As part of the program, it is mainly about combat engineering equipment, unmanned vehicles, attack helicopters, radars, howitzers, tanks, wheeled armored personnel carriers and training aircraft. The Ministry of National Defense only has time until 2022, when the current modernization program cycle should be fulfilled. In addition to the Armed Forces Modernization Program, the Department is also negotiating with the Philippine Economic Zone Authority (PEZA) to set up defense industrial complexes in military areas to attract foreign investors to the defense sector.
Healthcare and pharmaceutical industry
Currently, there are only 1,456 hospitals in the Philippines, of which 32% are government hospitals and the rest are private facilities. These statistics are below the standards of the World Health Organization (WHO), when the required number of hospitals was to reach 5,250. Public health facilities usually partner with relevant private sector entities through a public-private partnership (PPP) program. The healthcare sector has already been offered by the Ministry of Trade and Industry of the Philippines to be included in the agenda of the Joint Committee for Economic Cooperation between the Czech Republic and the Philippines.

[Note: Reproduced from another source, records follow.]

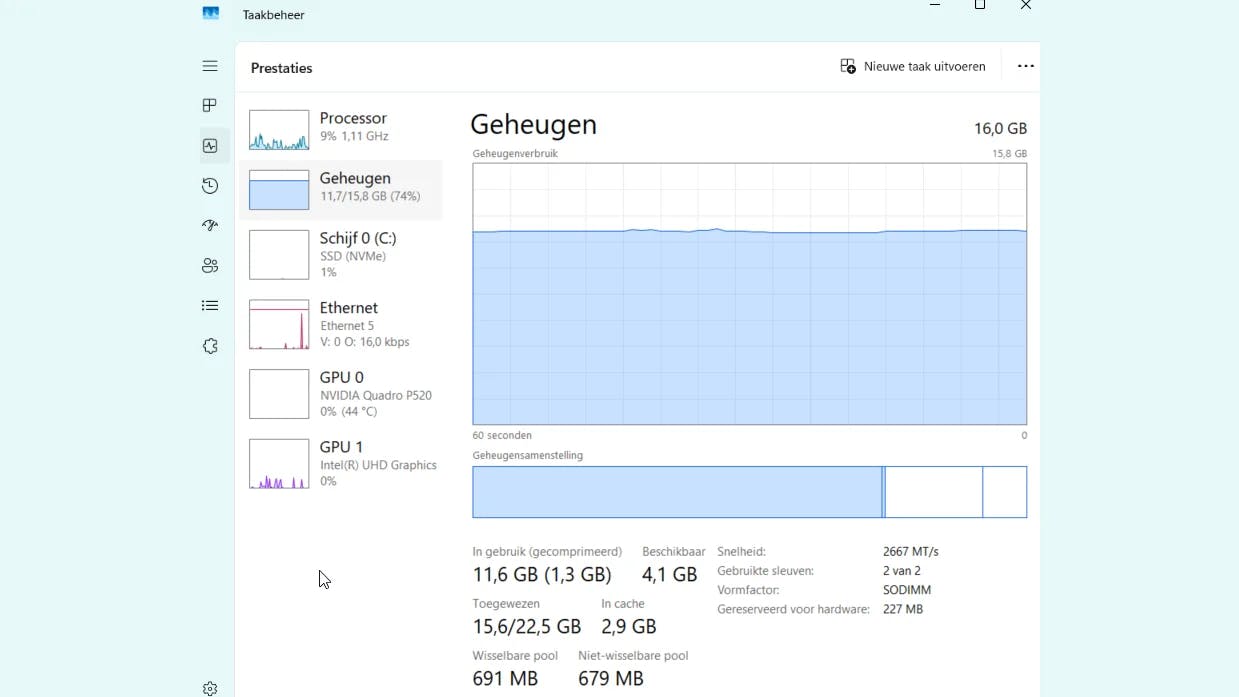Image resolution: width=1239 pixels, height=697 pixels.
Task: Click the GPU 1 usage graph thumbnail
Action: pyautogui.click(x=279, y=464)
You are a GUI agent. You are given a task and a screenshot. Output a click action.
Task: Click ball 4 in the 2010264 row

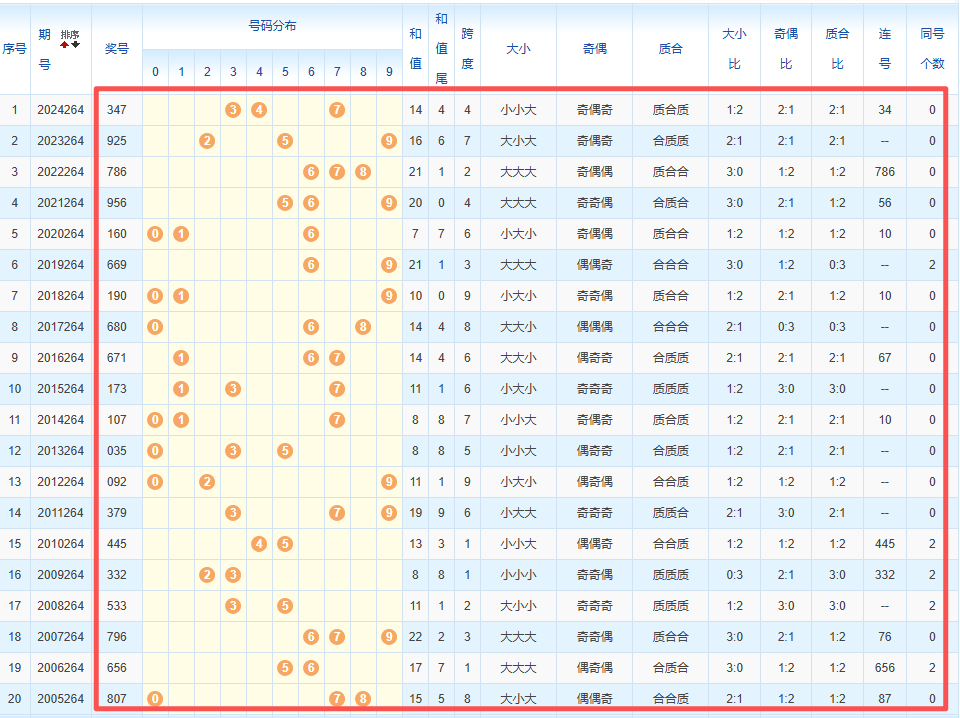click(x=259, y=544)
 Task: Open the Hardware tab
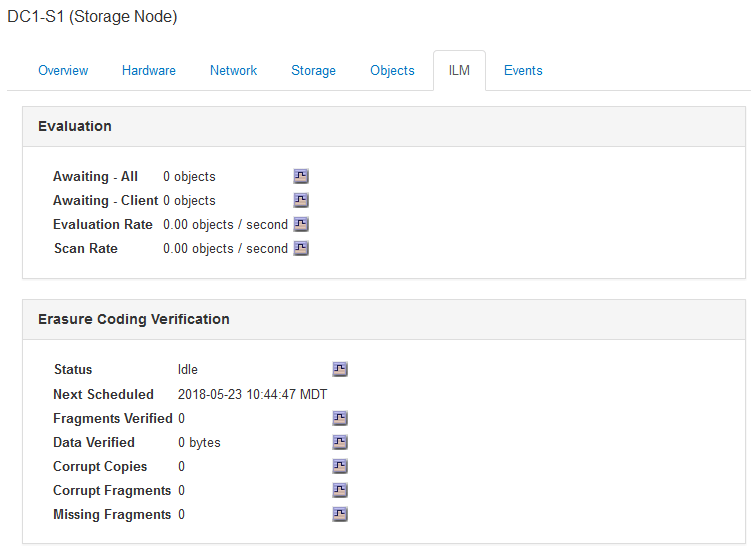pos(149,71)
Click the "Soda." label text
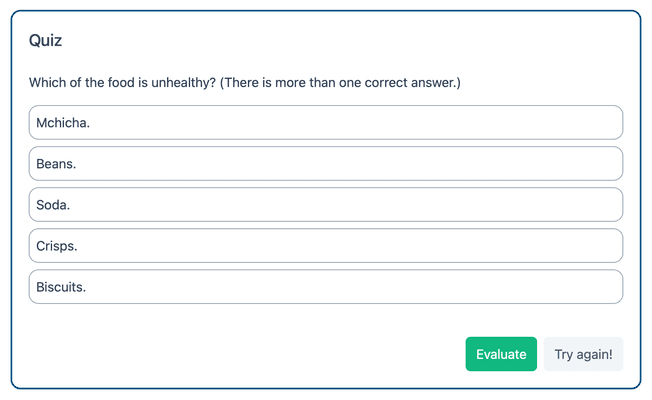The image size is (652, 400). coord(53,205)
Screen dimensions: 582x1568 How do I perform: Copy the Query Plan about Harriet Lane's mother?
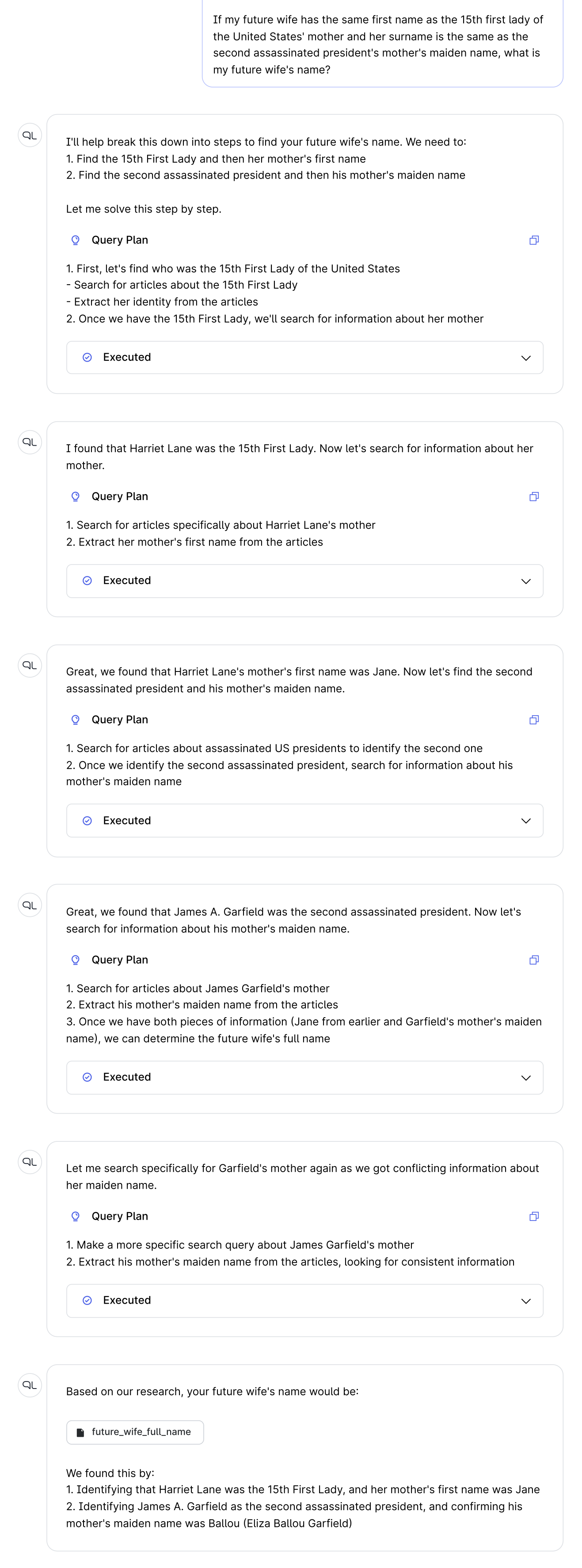[x=534, y=496]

In the following period, an increase in insufficient capacities and an overall strengthening of the healthcare sector can be expected. Shortages of health workers, infrastructure and technology across the country are a persistent challenge in the Philippine health care system, which has become very evident after the Universal Health Care Act and since the onset of the covid-19 pandemic.
For 2021, the Department of Health was allocated an amount of PHP210.2 billion, of which only PHP1billion was allocated for construction, technology and equipment procurement projects, with the majority provided to PhilHealth for the day-to-day operations of existing public hospitals after the whole country. The expansion and development of medical devices is driving the market growth in the medical devices sector in the country.
In fact, the national government expects the medical device manufacturing sector to expand by $74million over the next few years as infrastructure projects are implemented. The country is also moving into a more technology-dependent healthcare sector as it embraces and implements solutions such as artificial intelligence and mobile apps, both for the general public and within individual organizations.